On a flight back from Marseille last week, I experienced some of the best customer service of my career. It happened while flying EasyJet to London Gatwick.
I wanted a snack but, as some of you may know, I’m on a diet https://www.linkedin.com/pulse/60-pounds-heavier-reality-being-start-up-founder-martin-port/. When I scanned the menu, I quickly realised there was nothing healthy on offer. I called the stewardess over to complain. Her name was Anna and she was (rather fittingly) from Hungary.
I asked why there were no low-calorie options on the menu and she apologised and said that was all they had. Any other day, that would have been the end of it, and I would have gone hungry. But she returned a few minutes later, carrying a fruit pack with sliced apple and grapes. She’d taken it out of her own lunch box. She wouldn’t accept any money for it.
This was an example of a tricky customer– me – asking for something out of the ordinary. I warned Anna when she came over that I wasn’t going to be easy to please. She laughed and said there’s no such thing as an easy customer these days.
The experience got me thinking about customer service, and how we at BigChange can go even further for our loyal customers. In this digital age, you must never say “no” to your clients, or ignore feedback. But it can be hard, as a medium sized business, to accommodate difficult requests.

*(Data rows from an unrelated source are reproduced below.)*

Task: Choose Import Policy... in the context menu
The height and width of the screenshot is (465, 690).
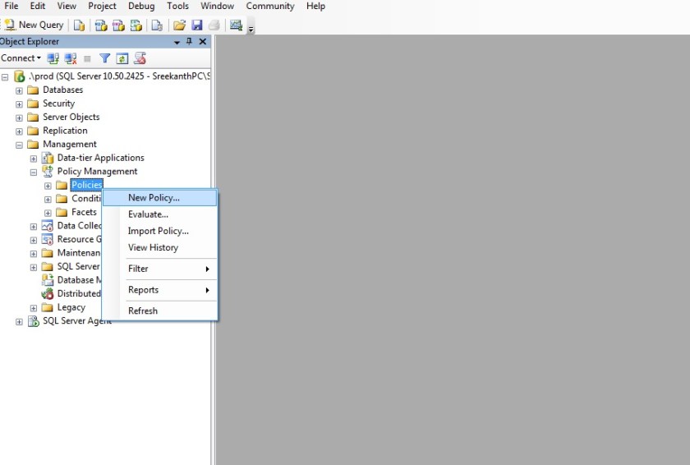Action: [158, 231]
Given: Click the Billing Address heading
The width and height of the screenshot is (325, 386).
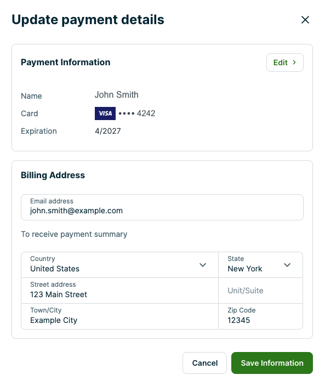Looking at the screenshot, I should pos(53,175).
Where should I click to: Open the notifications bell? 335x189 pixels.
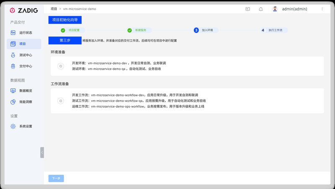261,9
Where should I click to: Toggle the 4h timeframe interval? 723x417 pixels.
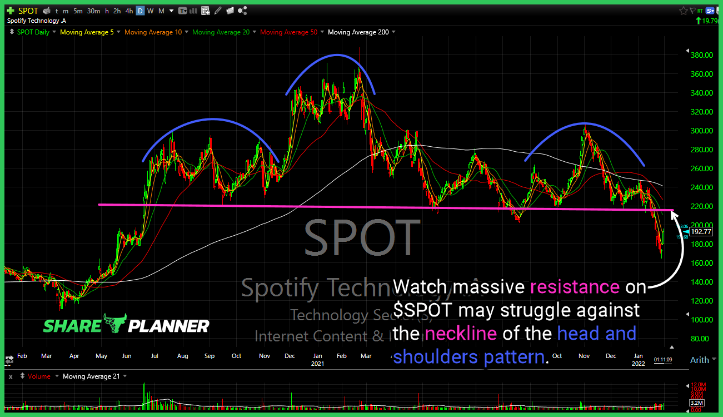pos(129,11)
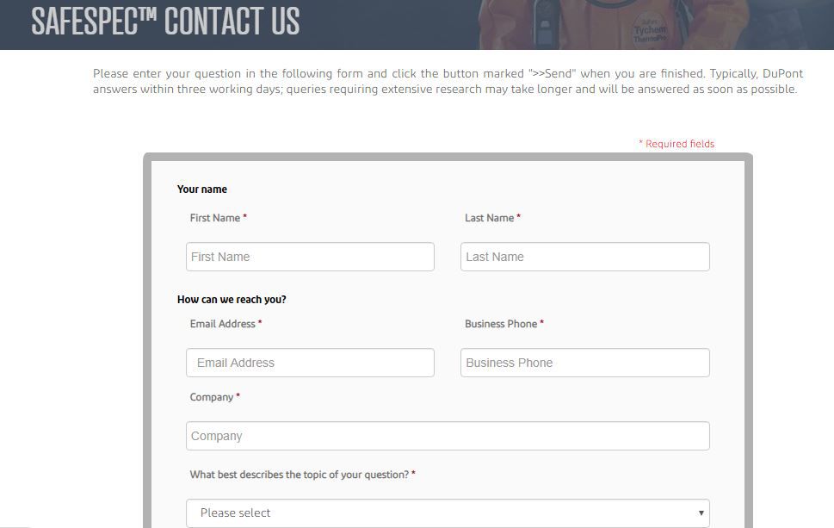Click the First Name input field
This screenshot has width=834, height=528.
pos(310,257)
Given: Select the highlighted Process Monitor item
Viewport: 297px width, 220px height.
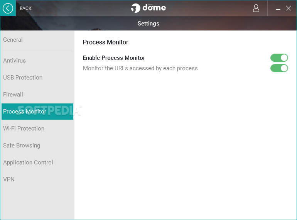Looking at the screenshot, I should [x=37, y=112].
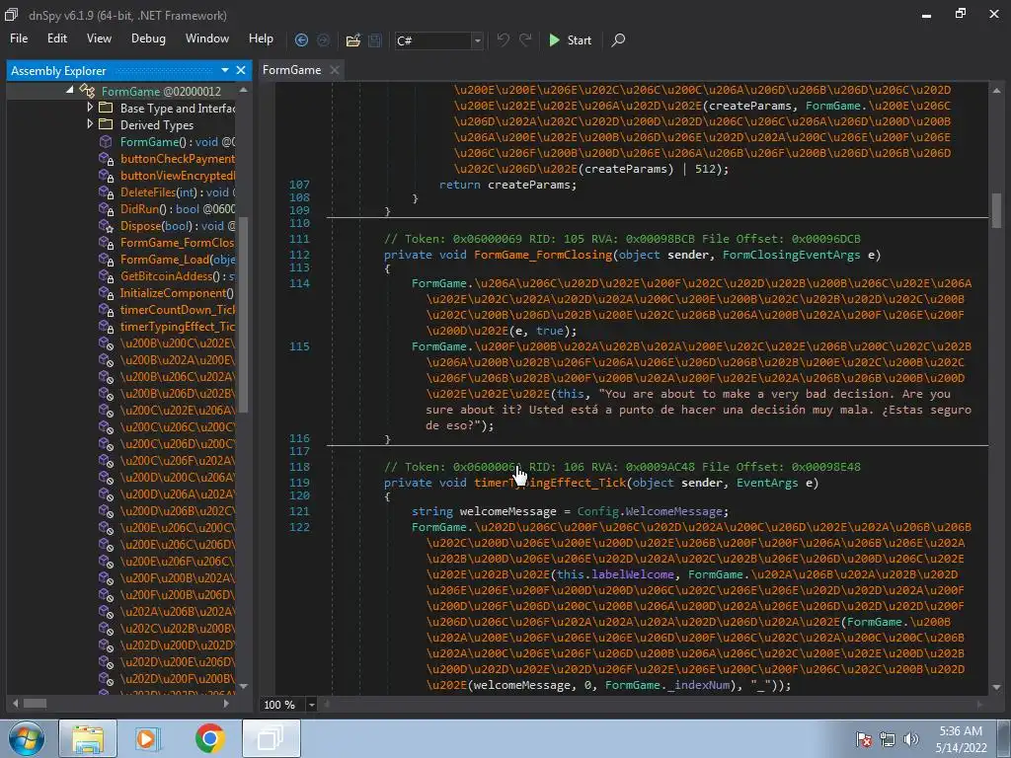Click the FormGame class icon in tree
Viewport: 1011px width, 758px height.
(x=89, y=92)
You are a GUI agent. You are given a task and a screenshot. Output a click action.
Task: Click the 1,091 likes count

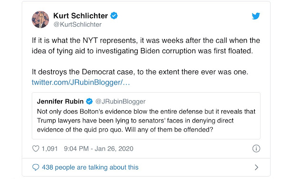click(49, 149)
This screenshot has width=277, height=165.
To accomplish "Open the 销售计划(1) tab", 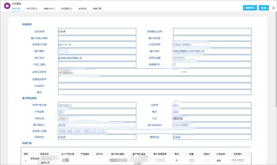I will pyautogui.click(x=49, y=9).
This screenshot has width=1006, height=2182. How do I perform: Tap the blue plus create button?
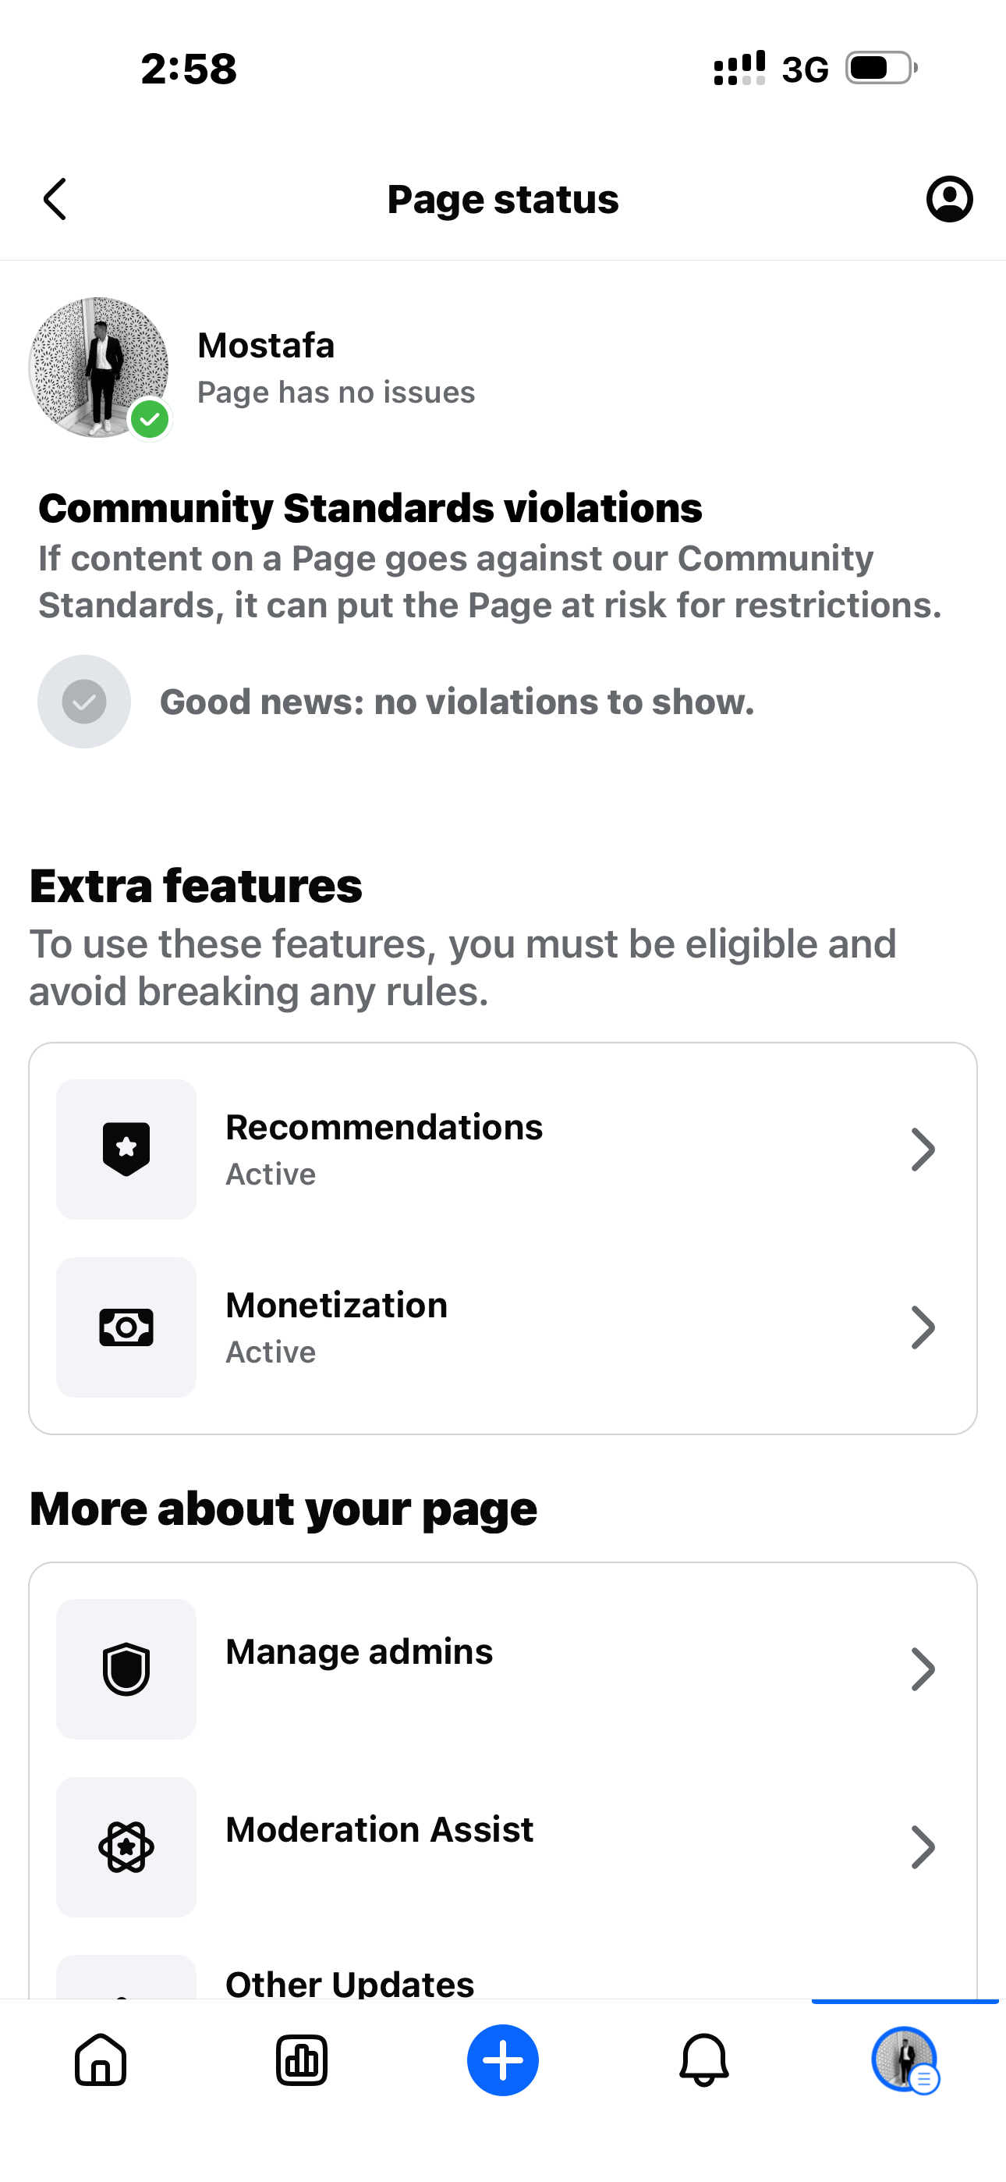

For example, we are constantly looking to improve our mobile workforce management software. According to a recent Gartner report, 70pc of organisations will cite customer satisfaction as a primary benefit derived from implementing field service management by 2020, up from 50pc today. This is why we maintain an open dialogue with customers about the kinds of tweaks they’d like to see implemented. We get a lot of praise for the system we’ve built but that doesn’t mean we don’t want to make it even better.
No two businesses are exactly the same, so we have compiled a wish list with about a thousand different ideas from across our customer base. We have an incredible development team that works wonders, considering our size, but we can’t always action these tweaks as fast as we’d like.
This is a hard thing to communicate to customers. I recently intercepted an email from a colleague regarding one of their development requests. My colleague was polite but firm, telling the client that their request was unlikely to be actioned any time soon. I almost had a heart attack. I quickly responded, thanking the client for their feedback and saying instead that we consider all requests and will update them when their idea moves to the development phase. I added that if I could be of any further assistance, they shouldn’t hesitate to email or call me.
We have lots of “Annas” here at BigChange and I want to help these stellar individuals to go the extra mile. This is why we have a new policy whereby a software development can be boosted to the top of the pile if customers vote to prioritise it. It’s a way to help my people explain the development process, and help customers to feel engaged and involved along the journey. It’s just another way to show that we’re serious about customer service.
I learned about meeting unique customer demands the hard way. When I ran my craft bakery business, Kroustie, each order was slightly different. We baked rolls to order and some chefs liked them flat, some puffy, some dense, some light. This meant I had to divide up each batch to ensure each customer got exactly what they wanted. It was an important lesson in keeping everyone happy.
Just like those bread rolls, none of our BigChange customers are identical. We continually improve our service to suit their individual needs as we grow but it’s an ongoing challenge.
I could write a book on this subject but I have an important task to complete. I need to go to EasyJet’s website to write a letter of recommendation about Anna from Hungary. I’m hoping that her quick thinking and compassion will be recognised by the company, and that a promotion or bonus is on the way. After all, to truly build a great customer service culture, we need to help the Annas in all of our organisations.
She made a real impression on me. From now on, when faced with a tricky customer request, I will always ask myself: what would Anna do?